Rail Projects and Regional Disparities

The national rail master plan is captured in the 2025 budget, which allocates N400 billion to rail projects across four states—Kano, Kaduna, Ogun, and Lagos—with no provision for any Southeast or South-South state.

The breakdown of allocations is as follows:

  • N150 billion to Kano State
  • N100 billion each to Ogun and Kaduna States
  • N50 billion to Lagos State for light rail
  • An additional N146.14 billion to Lagos for the Green Line Metro Rail Phase 1

This brings Lagos’s total rail allocation to N196.14 billion—the largest share among the four states. In contrast, oil-producing states like Rivers, Bayelsa, Delta, and Akwa Ibom, as well as commercial hubs like Anambra, Abia, and Enugu, are excluded from any rail investment.

Many believe that this disparity is not accidental. Rather, it reflects a continuity of systemic exclusion that has characterized Nigeria’s federal development strategy since after the civil war.

The Southeast and South-South regions together account for the bulk of Nigeria’s oil revenue, which remains the primary source of federal income. Yet, in key infrastructure projects, from highways to railways to energy transmission, the regions are believed to have been frequently left behind.

In 2021, under former President Muhammadu Buhari, the federal government controversially approved the construction of a railway line from Kano to Maradi in Niger Republic. The project, valued at over $1.9 billion, was flagged by critics as emblematic of sectional favoritism, especially as no corresponding rail investment was planned for the Southeast.

Some political analysts have criticized what happened in Anambra, arguing that it risks creating a dangerous precedent where regions must barter their political independence to earn what should be their constitutional right.
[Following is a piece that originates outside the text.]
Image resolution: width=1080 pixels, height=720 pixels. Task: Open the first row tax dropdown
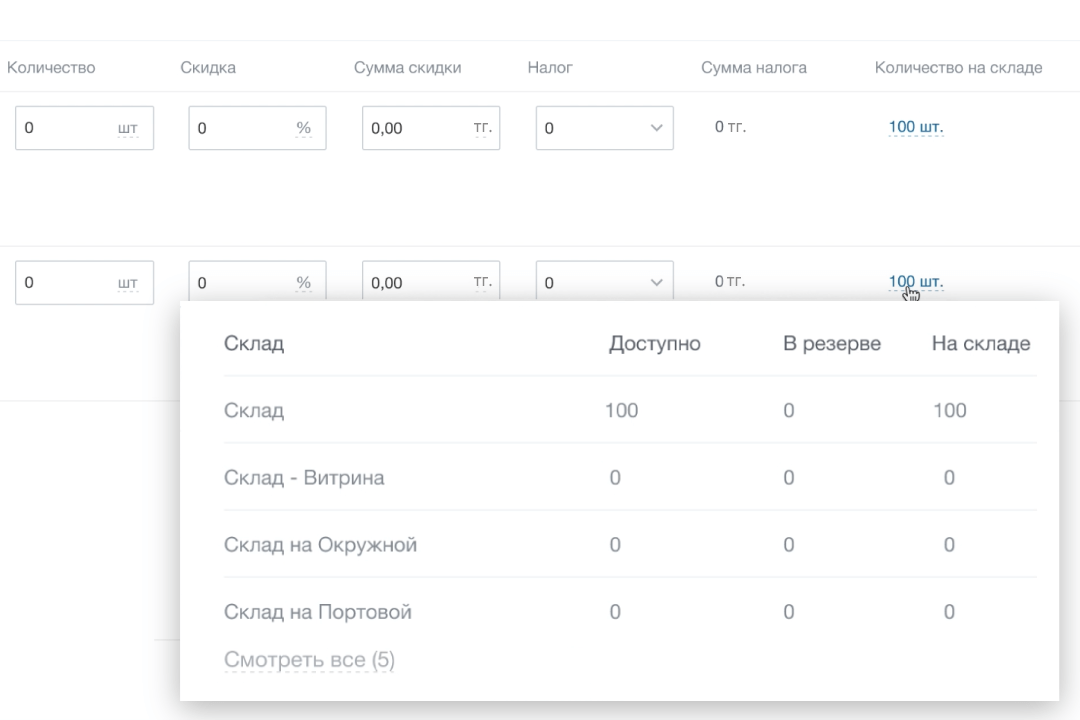click(x=604, y=128)
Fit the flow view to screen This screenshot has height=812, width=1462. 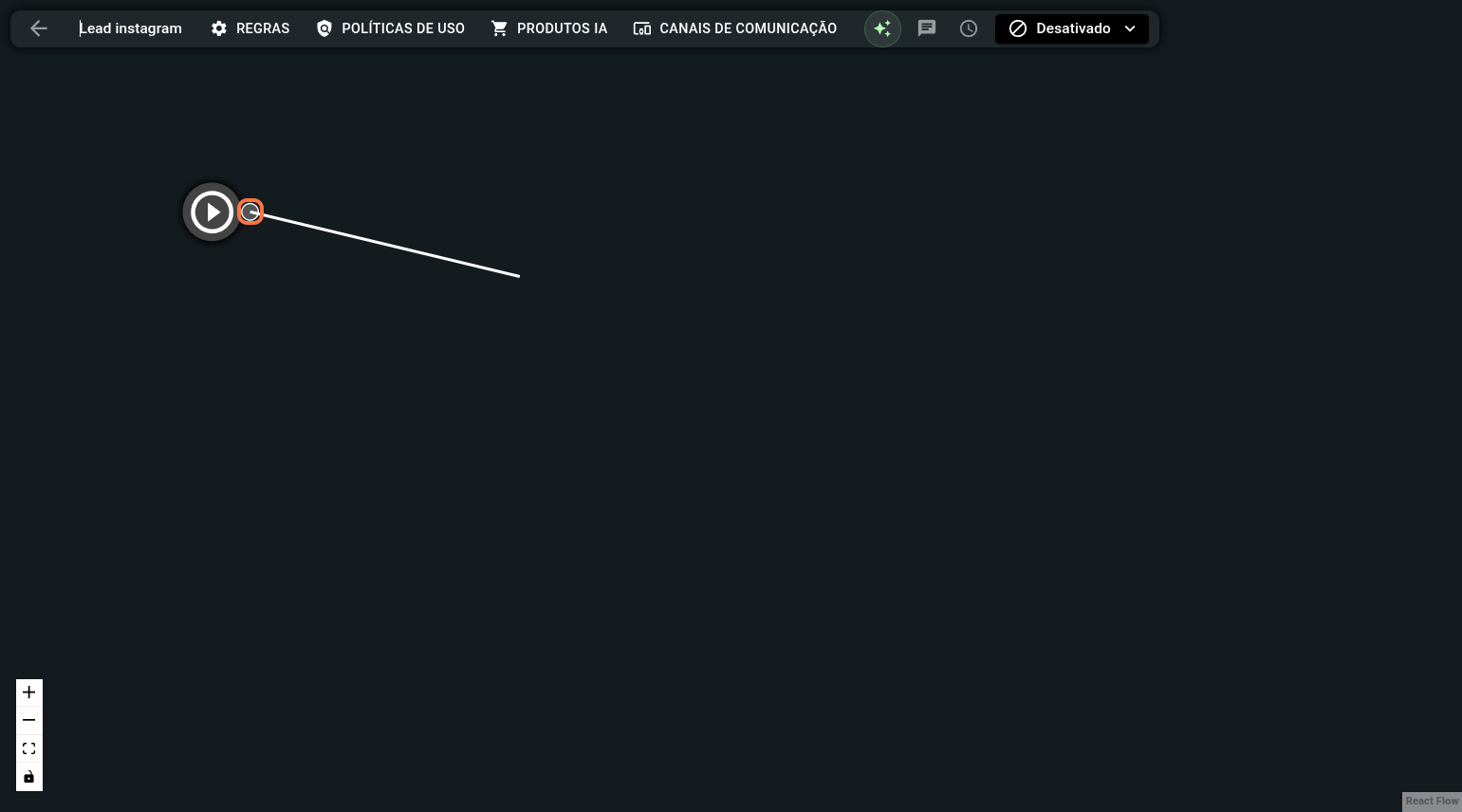(29, 748)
Tinubu’s decision to include Anambra in the national railway plan is believed to have been motivated by politics, mainly, Soludo’s endorsement of the president’s 2027 reelection.
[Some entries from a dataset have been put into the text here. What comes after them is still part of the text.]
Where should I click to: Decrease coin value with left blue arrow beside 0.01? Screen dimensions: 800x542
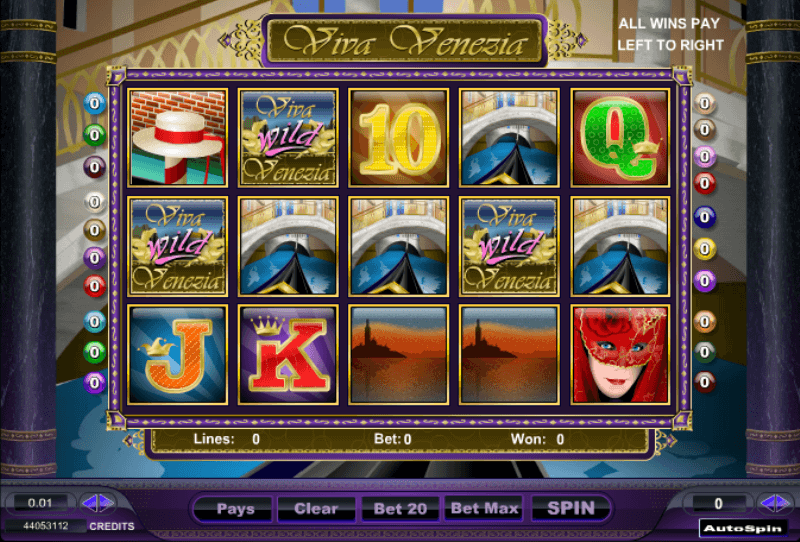(89, 503)
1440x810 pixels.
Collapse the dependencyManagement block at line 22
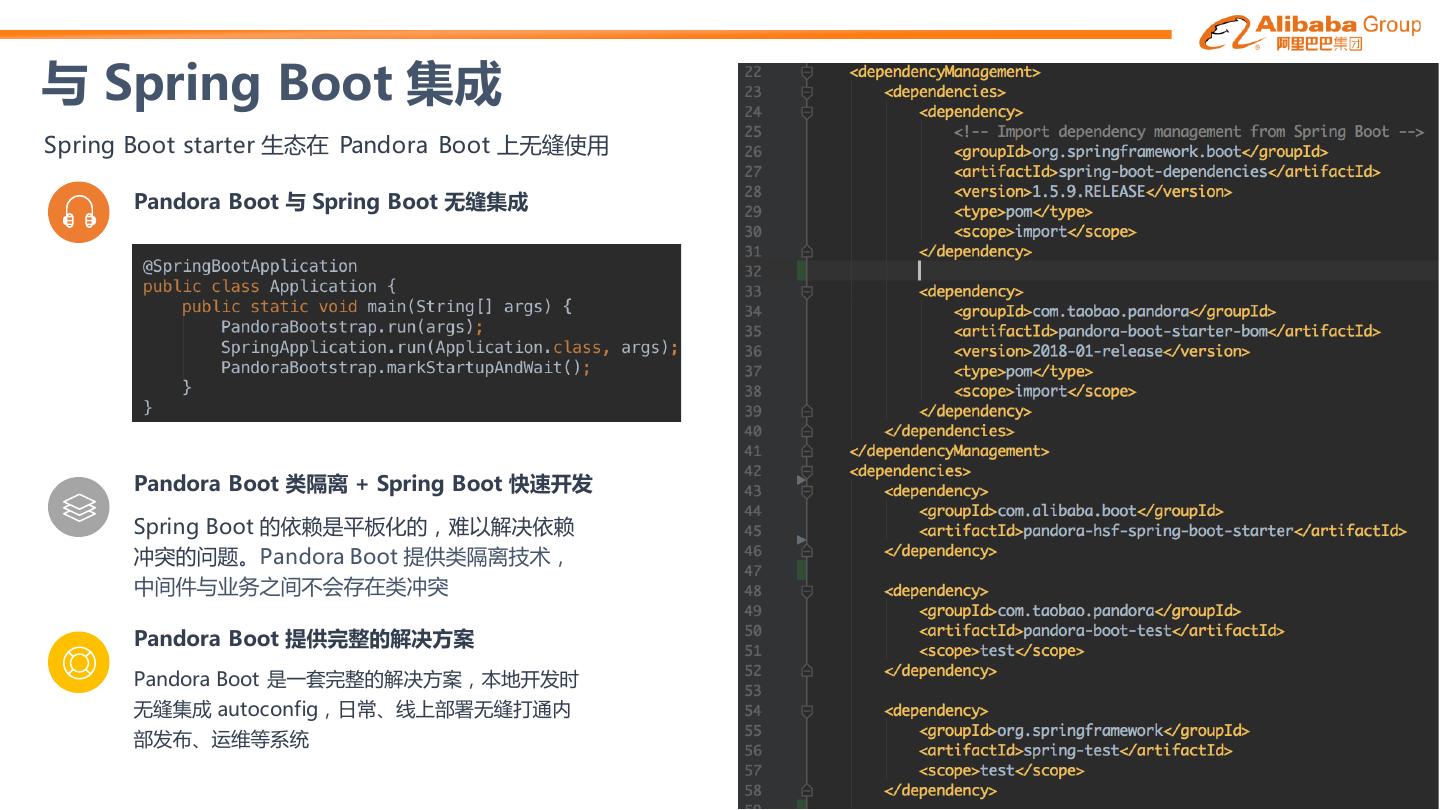(x=808, y=72)
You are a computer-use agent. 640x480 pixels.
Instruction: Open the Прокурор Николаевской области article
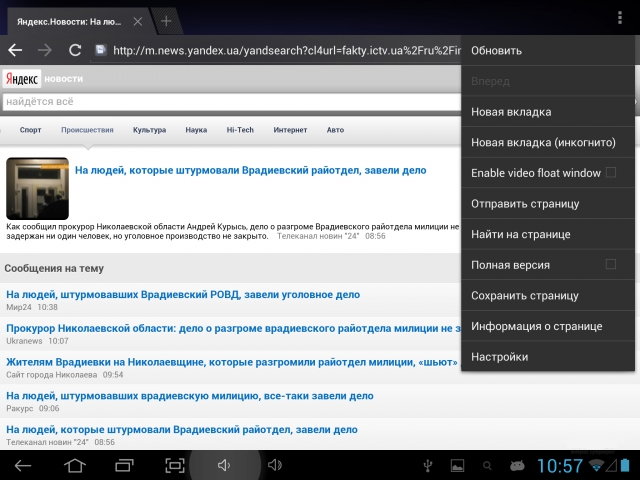pyautogui.click(x=232, y=327)
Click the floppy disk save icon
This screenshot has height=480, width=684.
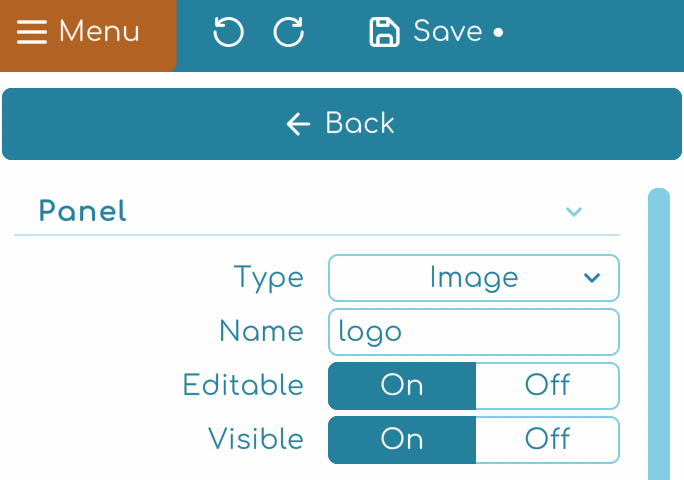pyautogui.click(x=384, y=33)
The Cost of Marginalization

For many in the Southeast and South-South, the issue is far bigger than a single rail line. It is about decades of federal neglect that have stifled economic potential, increased youth unemployment, and fueled separatist sentiments.

The regions’ lack of critical infrastructure, such as functioning seaports, is another point of reference, leading to the belief that this underdevelopment is by design, part of a national framework that favors some zones while undermining others.

“The South-South and the South-East should vehemently oppose this economic logic that the way to open trade is to deliberately refuse the diversification of maritime operations to the Eastern Corridor,” an economist, Kelvin Emmanuel, said.

He noted that instead of developing the seaports in the Eastern Corridor, the federal government is building a coastal road so containers and liquid bulk can travel on that road back and forth to sea ports in Lagos.

“Apapa is a river port, and Lekki is the only deep sea port in Lagos. Considering that Akwa Ibom has the shortest shore to sea of 16km in Nigeria, the Eastern Corridor is even more suitable for maritime operations than the Western Corridor,” he added.

The unfolding decisions are believed to be more political than economic, resulting in a lack of faith in the Nigerian project and feeding longstanding calls for restructuring or even secession.

While President Tinubu’s pledge may bring temporary optimism for Anambra, it does not overshadow the bigger challenge, which is whether federal development will ever be driven by need, merit, and equity, rather than political sentiment.